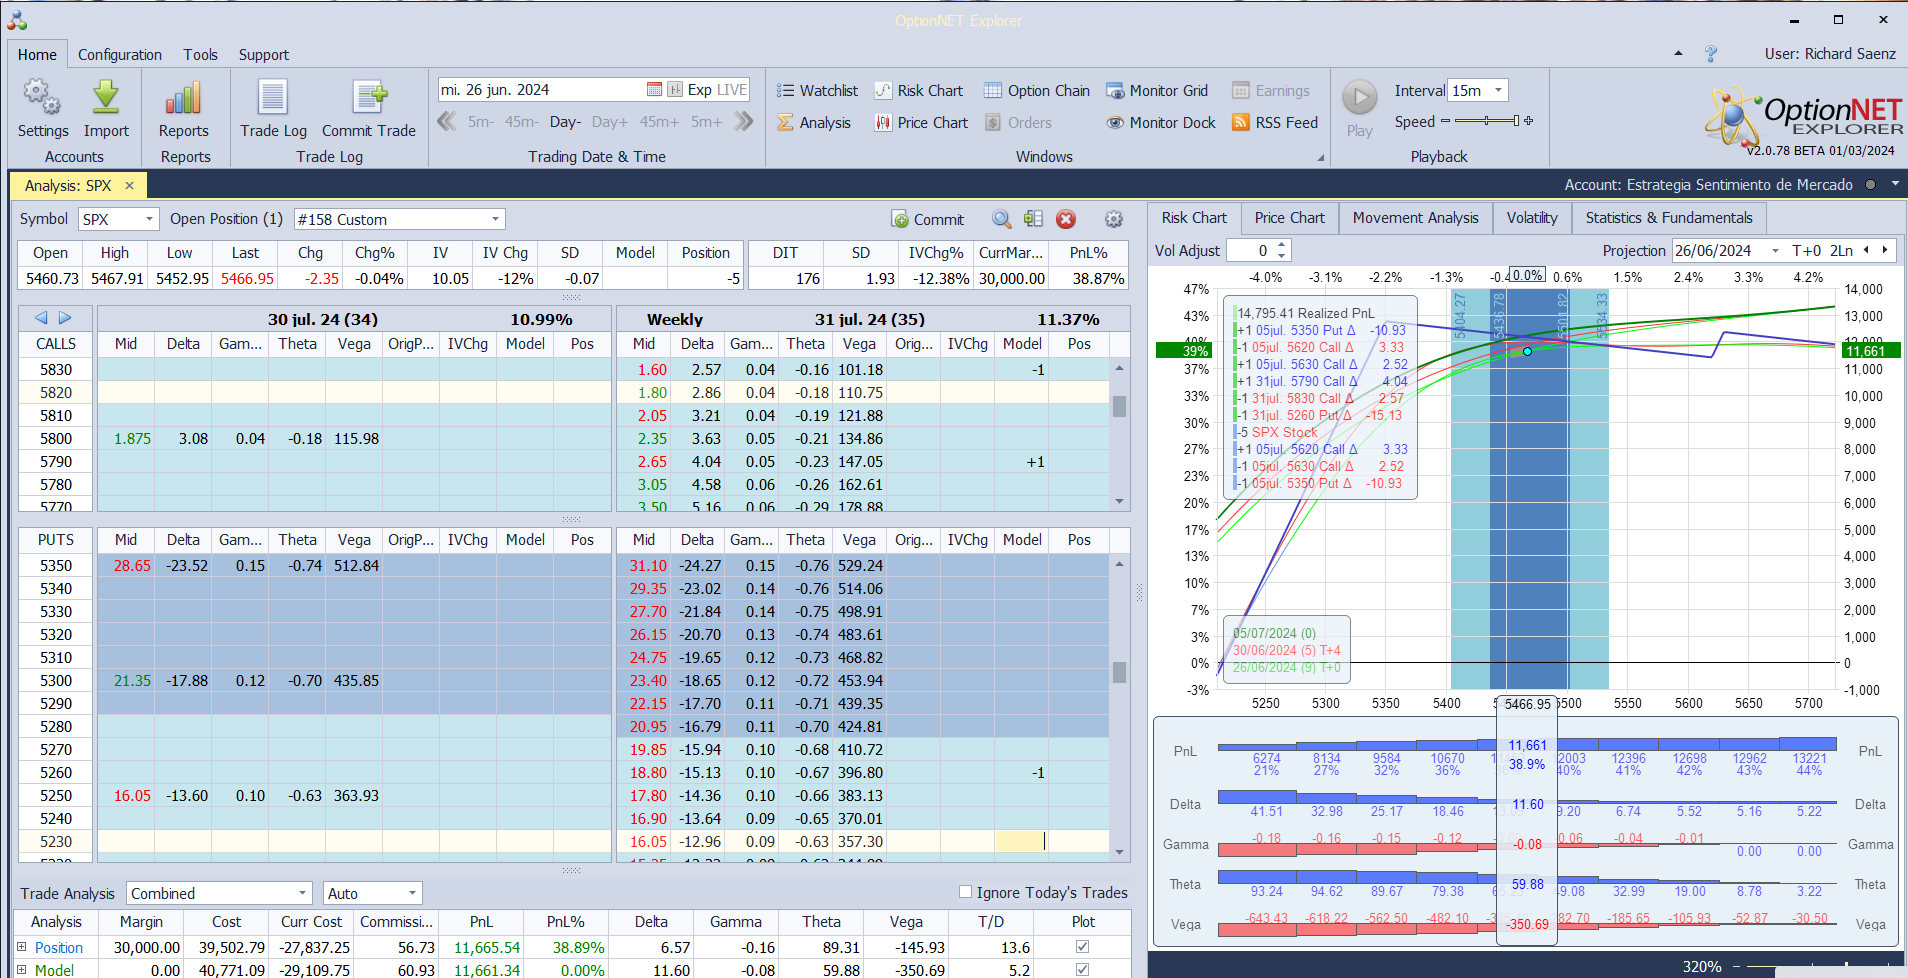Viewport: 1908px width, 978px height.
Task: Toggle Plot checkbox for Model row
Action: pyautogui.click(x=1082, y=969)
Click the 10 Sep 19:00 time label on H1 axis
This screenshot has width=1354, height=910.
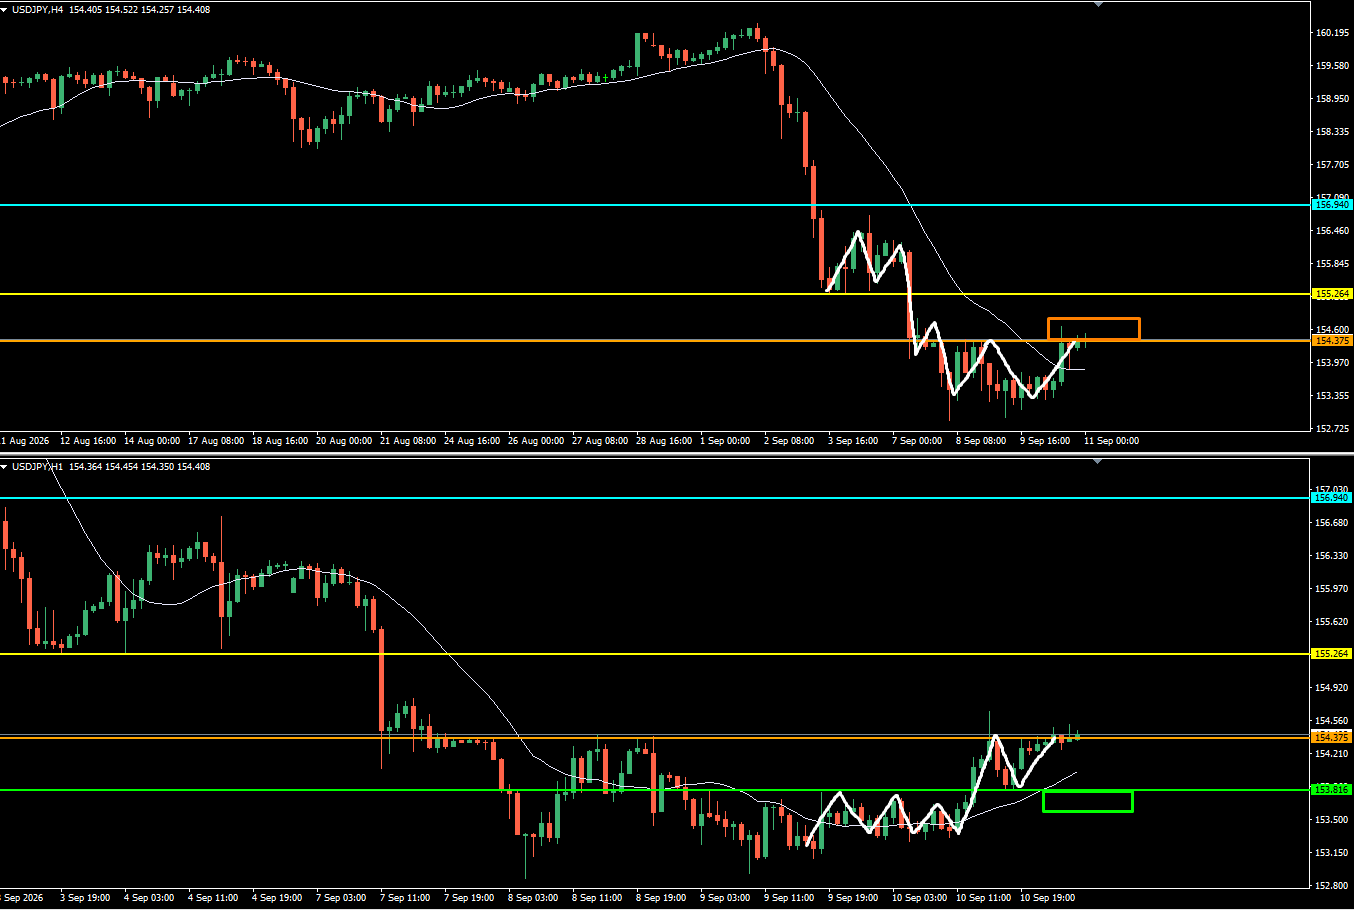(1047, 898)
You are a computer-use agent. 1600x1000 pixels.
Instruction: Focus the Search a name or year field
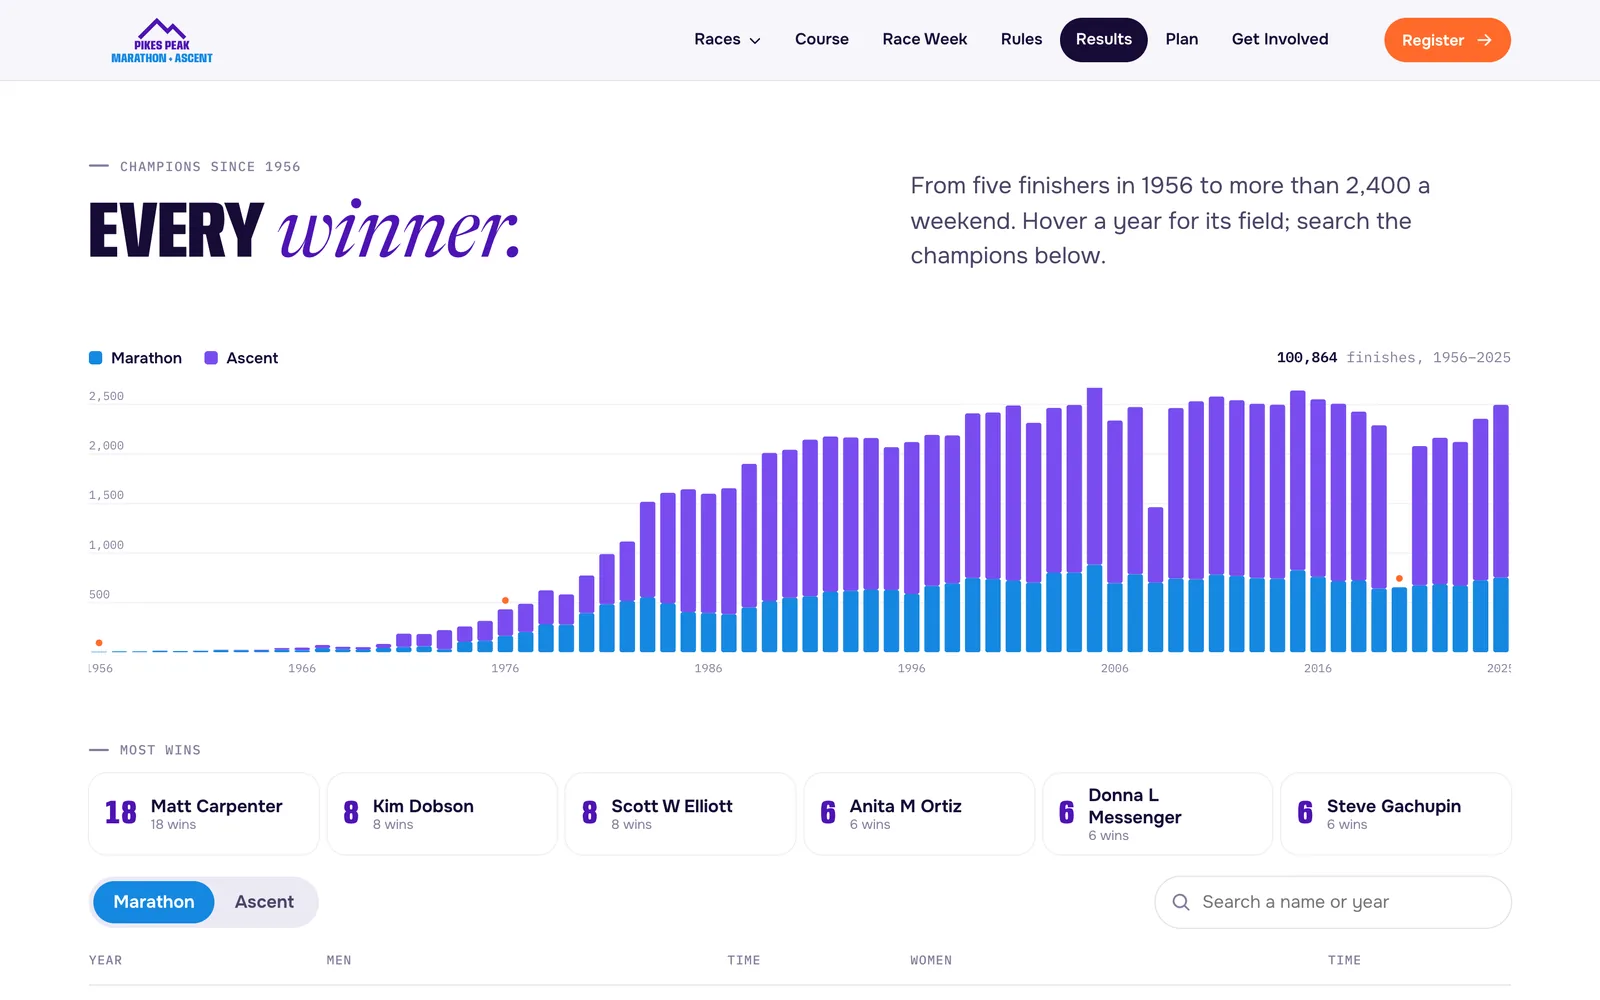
════
> **Exercise directions**: Starting with the line that holds "Click the 10 Sep 19:00 time label on H1 axis", retype each line through the last one in the listing above, exactly as written. Do not copy any pictures.

> **Answer box**:
Click the 10 Sep 19:00 time label on H1 axis
This screenshot has width=1354, height=910.
(1047, 898)
You are a computer-use agent. 1600x1000 pixels.
Instruction: Focus the Search a name or year field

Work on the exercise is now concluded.